### HOW TO COMPLETE THIS TASK
The required output is every line from the beginning of the entries below through the line that includes "Select the layer", copied exactly.

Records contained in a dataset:
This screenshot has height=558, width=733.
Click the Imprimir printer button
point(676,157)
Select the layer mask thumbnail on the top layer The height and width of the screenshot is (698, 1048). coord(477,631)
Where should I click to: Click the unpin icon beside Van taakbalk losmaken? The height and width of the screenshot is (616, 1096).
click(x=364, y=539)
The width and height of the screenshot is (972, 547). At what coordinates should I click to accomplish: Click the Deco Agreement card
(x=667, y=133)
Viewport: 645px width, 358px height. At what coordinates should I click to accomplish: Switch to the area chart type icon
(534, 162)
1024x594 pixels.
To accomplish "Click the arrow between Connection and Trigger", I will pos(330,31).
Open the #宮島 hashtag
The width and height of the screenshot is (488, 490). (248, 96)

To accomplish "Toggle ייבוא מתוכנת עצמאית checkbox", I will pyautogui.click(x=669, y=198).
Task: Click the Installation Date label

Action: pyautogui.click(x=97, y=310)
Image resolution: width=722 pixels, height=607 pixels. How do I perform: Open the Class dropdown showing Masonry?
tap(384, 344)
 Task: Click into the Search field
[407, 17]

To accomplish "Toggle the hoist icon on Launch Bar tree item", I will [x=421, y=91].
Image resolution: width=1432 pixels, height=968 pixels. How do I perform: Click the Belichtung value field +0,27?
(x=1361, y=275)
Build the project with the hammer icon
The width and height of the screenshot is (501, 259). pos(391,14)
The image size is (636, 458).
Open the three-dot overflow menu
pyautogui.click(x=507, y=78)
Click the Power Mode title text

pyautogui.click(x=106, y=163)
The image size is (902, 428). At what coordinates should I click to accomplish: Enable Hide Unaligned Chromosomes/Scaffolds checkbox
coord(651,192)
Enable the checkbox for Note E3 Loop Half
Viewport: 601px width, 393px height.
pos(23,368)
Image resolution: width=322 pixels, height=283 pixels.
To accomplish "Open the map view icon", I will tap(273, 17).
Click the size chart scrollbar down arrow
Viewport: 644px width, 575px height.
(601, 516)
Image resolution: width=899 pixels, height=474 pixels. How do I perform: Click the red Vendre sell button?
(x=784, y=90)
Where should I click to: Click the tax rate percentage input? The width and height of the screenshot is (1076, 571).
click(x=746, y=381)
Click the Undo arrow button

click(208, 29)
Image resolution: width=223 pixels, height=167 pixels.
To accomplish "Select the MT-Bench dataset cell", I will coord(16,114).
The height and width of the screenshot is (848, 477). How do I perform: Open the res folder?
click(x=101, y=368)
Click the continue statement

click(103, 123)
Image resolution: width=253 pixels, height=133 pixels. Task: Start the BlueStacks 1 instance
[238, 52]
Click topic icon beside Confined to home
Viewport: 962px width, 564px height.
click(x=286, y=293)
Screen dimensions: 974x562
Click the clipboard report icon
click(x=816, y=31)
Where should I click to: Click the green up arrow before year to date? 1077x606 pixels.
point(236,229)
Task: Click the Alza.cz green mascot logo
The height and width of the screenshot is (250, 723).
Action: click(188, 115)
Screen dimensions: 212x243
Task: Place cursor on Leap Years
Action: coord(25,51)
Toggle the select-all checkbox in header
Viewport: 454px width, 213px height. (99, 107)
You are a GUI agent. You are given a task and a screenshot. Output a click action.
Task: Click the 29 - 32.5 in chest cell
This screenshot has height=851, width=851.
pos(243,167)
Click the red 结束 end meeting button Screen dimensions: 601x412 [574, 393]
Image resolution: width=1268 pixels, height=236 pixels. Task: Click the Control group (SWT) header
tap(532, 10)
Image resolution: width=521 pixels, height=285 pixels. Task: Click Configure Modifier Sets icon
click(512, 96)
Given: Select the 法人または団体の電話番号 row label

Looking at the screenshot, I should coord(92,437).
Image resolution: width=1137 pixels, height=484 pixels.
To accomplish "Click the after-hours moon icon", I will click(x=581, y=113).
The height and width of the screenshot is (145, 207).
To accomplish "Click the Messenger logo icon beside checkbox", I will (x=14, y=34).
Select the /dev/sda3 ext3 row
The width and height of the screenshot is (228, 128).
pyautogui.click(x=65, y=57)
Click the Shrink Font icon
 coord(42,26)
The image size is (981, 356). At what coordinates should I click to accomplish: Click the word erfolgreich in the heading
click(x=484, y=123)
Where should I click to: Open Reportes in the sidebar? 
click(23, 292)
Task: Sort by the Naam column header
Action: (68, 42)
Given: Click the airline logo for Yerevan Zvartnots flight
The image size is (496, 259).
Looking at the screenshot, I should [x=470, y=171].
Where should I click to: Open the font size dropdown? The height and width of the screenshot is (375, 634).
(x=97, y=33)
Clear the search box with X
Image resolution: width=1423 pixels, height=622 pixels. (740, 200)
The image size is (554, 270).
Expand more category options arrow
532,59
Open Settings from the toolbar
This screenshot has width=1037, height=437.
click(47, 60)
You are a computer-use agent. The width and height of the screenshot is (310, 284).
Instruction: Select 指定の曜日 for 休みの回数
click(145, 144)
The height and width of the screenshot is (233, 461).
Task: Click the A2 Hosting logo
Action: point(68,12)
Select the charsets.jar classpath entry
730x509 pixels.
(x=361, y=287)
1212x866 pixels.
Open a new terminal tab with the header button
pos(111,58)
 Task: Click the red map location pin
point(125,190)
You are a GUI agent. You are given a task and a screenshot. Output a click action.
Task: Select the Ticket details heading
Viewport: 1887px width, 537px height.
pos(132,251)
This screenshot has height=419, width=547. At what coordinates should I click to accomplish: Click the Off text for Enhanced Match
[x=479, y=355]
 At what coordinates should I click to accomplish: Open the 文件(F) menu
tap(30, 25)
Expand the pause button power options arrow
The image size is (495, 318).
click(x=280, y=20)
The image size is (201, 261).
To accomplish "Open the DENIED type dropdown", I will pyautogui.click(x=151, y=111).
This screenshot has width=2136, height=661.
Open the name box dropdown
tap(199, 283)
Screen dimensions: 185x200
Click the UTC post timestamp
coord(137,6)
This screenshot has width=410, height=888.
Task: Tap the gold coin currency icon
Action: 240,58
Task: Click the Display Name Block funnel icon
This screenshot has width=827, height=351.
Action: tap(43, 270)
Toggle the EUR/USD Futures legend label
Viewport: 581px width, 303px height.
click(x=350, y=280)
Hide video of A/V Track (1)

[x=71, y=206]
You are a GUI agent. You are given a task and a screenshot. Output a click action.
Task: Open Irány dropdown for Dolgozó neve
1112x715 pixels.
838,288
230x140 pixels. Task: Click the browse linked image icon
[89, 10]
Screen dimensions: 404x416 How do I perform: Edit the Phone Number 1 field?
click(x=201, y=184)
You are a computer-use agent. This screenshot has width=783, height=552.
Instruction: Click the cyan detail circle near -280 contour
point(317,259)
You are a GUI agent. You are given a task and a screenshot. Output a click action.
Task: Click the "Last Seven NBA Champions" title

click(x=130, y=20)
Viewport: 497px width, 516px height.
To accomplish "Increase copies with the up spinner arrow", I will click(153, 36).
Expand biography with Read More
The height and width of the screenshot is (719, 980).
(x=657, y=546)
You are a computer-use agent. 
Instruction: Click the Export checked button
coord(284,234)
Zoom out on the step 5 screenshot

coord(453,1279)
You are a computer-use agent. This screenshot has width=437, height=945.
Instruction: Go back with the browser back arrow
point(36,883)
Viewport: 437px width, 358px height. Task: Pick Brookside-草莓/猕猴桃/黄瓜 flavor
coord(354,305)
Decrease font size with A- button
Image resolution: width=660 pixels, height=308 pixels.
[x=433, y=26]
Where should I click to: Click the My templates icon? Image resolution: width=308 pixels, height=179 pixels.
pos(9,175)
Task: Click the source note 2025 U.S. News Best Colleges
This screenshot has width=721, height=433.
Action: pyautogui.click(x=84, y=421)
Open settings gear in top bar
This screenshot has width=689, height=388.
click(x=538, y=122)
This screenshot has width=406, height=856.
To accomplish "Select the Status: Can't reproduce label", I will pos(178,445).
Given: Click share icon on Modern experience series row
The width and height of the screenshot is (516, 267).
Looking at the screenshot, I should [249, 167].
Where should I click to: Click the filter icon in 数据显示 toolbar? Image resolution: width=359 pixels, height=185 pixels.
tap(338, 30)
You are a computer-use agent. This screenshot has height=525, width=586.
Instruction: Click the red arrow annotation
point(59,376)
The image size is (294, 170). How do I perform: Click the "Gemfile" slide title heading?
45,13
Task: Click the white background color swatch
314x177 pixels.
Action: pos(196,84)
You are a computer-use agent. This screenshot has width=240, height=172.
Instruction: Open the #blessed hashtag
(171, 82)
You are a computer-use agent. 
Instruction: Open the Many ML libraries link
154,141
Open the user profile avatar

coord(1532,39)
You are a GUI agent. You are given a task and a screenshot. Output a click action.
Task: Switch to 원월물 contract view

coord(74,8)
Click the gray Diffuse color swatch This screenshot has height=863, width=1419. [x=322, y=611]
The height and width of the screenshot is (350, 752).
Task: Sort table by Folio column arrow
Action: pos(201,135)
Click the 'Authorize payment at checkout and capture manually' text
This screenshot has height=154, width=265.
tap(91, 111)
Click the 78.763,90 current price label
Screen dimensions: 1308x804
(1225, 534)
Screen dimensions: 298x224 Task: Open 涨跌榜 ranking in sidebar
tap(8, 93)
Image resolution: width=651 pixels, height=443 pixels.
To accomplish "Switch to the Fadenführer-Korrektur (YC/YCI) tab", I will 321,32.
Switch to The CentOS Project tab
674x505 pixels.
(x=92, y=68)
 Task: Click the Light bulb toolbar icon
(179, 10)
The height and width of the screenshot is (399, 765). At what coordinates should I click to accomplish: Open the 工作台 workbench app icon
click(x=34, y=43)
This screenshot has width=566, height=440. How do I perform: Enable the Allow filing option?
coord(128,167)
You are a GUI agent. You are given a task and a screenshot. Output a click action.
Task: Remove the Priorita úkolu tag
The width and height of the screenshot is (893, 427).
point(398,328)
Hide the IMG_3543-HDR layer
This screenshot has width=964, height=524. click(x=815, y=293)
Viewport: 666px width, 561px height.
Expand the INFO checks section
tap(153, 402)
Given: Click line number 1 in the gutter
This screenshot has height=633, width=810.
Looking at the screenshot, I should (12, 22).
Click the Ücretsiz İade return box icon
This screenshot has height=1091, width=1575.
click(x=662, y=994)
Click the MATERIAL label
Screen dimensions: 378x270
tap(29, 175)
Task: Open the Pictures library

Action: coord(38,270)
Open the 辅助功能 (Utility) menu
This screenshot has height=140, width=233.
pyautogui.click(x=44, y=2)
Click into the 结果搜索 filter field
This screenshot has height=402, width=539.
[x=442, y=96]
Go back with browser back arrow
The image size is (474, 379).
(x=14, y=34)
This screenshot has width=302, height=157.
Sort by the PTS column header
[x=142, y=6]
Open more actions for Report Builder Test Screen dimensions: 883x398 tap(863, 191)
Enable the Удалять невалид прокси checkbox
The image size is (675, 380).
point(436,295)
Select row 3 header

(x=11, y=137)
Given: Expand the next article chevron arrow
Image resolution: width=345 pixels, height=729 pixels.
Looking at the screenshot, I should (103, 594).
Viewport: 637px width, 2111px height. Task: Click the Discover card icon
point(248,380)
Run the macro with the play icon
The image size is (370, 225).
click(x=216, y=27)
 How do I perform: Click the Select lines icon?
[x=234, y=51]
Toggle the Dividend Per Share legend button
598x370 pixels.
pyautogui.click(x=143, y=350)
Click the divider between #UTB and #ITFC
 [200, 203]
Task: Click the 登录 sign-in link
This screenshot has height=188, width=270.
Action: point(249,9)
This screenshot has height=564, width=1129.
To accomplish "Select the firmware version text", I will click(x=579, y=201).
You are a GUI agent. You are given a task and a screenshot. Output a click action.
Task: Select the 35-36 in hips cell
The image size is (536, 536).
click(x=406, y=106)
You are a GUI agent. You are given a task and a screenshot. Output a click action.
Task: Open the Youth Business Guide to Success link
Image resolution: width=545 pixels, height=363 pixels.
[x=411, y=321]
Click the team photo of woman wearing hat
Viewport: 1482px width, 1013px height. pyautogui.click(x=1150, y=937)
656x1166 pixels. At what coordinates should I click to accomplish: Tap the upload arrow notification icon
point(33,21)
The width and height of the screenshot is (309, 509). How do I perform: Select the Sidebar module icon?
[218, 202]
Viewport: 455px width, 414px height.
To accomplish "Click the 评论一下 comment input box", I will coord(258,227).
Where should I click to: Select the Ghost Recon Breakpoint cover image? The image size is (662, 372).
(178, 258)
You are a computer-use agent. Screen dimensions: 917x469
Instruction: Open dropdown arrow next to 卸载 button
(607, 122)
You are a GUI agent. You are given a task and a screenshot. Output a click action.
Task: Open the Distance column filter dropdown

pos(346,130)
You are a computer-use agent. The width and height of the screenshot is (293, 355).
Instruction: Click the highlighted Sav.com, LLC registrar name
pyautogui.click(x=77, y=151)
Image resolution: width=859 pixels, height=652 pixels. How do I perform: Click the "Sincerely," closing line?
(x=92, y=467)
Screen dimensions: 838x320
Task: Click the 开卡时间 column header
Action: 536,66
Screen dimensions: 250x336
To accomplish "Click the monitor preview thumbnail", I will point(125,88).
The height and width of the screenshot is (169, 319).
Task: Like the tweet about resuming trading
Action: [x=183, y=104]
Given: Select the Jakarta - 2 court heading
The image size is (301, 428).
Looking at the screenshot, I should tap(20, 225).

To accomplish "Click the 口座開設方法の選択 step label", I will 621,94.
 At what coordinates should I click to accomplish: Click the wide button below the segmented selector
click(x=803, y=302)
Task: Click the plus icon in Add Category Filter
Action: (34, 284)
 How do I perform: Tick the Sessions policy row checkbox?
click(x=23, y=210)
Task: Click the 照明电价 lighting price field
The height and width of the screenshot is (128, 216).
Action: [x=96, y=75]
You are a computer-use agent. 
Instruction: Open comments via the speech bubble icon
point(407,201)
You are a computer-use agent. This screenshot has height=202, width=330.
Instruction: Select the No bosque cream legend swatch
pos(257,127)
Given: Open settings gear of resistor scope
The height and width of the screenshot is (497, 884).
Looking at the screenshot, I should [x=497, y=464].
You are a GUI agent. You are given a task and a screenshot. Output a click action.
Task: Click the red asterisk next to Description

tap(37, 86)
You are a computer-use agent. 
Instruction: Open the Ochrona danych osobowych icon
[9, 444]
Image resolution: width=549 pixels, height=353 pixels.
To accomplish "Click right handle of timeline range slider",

### PROBLEM SOLUTION
This screenshot has height=558, width=733.
Click the Imprimir printer button
point(676,157)
Select the layer mask thumbnail on the top layer The height and width of the screenshot is (698, 1048). coord(477,631)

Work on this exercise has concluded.